This is a concept in psychology that sheds a lot of light on how we see ourselves. We tend to see other people as having stable, established personalities, while we see ourselves as constantly changing and/or not as consistent.

Say we are asked to explain why someone did a given thing. If it is someone else, we are more likely to say that they did it because it is an aspect of their personality, ie something they always do. But if it is something we ourselves did, we are more likely to give reasons that stem from the context.

This explains some people's incredulity at being considered a "good noder." It's not false modesty. It is just that while we see their good nodes as examples of their intrinsic ability, they see the nodes as reactions to situations.

("Fundamental Attribution Error" is a term first coined by Ross, 1977)

This node is designed to complete the words of Artfuldodger who posted the first node on this topic. I shall try to explain things from in a different light.

When people explain the behaviour of others, they tend to overestimate the role of personal factors and overlook the impact of situations. We interpret the actions of other people as a sign of / or as resulting from an internal disposition or trait (personal causes). However making such an interpretation almost always underestimates the impact of the external environment (situation causes) and places too much responsibility for the behaviour on the individual him/herself.

People fall prey to the fundamental attribution error even when they are fully aware of the situation's impact on behaviour. In one experiment (Miller et al., 1981), participants themselves were directed to take position on a given topic and write an essay. They then swapped essays and rated each other.
Result: they jumped to conclusions about each other although they knew that the essay-writer had not chosen his stance on that issue! (A typical example would be pro/con Fidel Castro, etc…)

WHY do we jump to conclusions about people on a simple behavioural whim?
Gilbert and Malone (1995) expose that the problem stems (in part!!) from how we make attributions. It used to be assumed that people survey all the evidence and then decided on either a personal or a situational attribution. Instead, it now appears that social perception in a two-step process: first we identify the behaviour and make a rapid personal attribution; we then later correct or adjust that inference to account for situational influences. The first step is simple and automatic, like a reflex; and second requires attention, thought and effort… (this is supported by the fact that people are less likely to commit the fundamental attribution error when they take time before making their judgements, when they are highly motivated to be careful and accurate or when they suspect the target had ulterior motives for his/her behaviour)

The fundamental attribution error is a pinnacle of psychological understanding. Think about your life… how many times have you attributed someone's bad mood to them being grumpy/aggressive/unfriendly, rather than telling yourself they hadn't had breakfast/exams/etc… -trust me, you do this all the time.

An interesting thought is that our western culture actually "teaches" us to commit the fundamental attribution error: we believe that individuals are indeed individuals, i.e.
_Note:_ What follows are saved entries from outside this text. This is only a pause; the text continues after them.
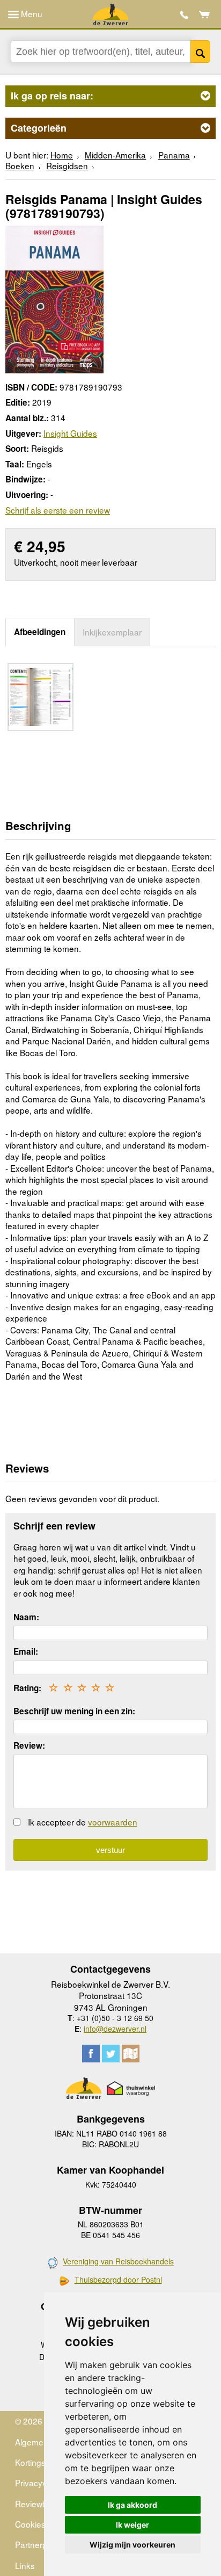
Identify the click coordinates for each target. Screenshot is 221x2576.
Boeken (19, 165)
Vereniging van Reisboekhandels (118, 2261)
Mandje (204, 14)
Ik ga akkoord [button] (132, 2504)
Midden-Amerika (115, 155)
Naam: (26, 1617)
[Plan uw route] (130, 2053)
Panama (174, 155)
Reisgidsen (67, 165)
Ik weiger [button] (132, 2524)
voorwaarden (112, 1822)
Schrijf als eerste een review (57, 510)
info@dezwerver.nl (115, 2028)
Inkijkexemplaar (112, 632)
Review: (29, 1745)
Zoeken (200, 51)
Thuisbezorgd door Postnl (118, 2280)
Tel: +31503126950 (184, 15)
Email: (25, 1651)
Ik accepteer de (82, 1822)
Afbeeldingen (39, 632)
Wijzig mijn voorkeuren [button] (132, 2544)
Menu (30, 13)
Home (61, 155)
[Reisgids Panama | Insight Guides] (54, 298)
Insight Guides (70, 433)
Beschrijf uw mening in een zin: (74, 1711)
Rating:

Autonomous, motivated by internal forces and responsible for their own actions. (studies found that among young children of different culture, there was no differences, with increasing age, however, Americans made more personal attributions, whereas in collectivist cultures, people made more situational attributions)

Of course the fundamental attribution error is not as simple as exposed here, but if you surf into this node, try to remember this topic as it can save many a friendship/relationship!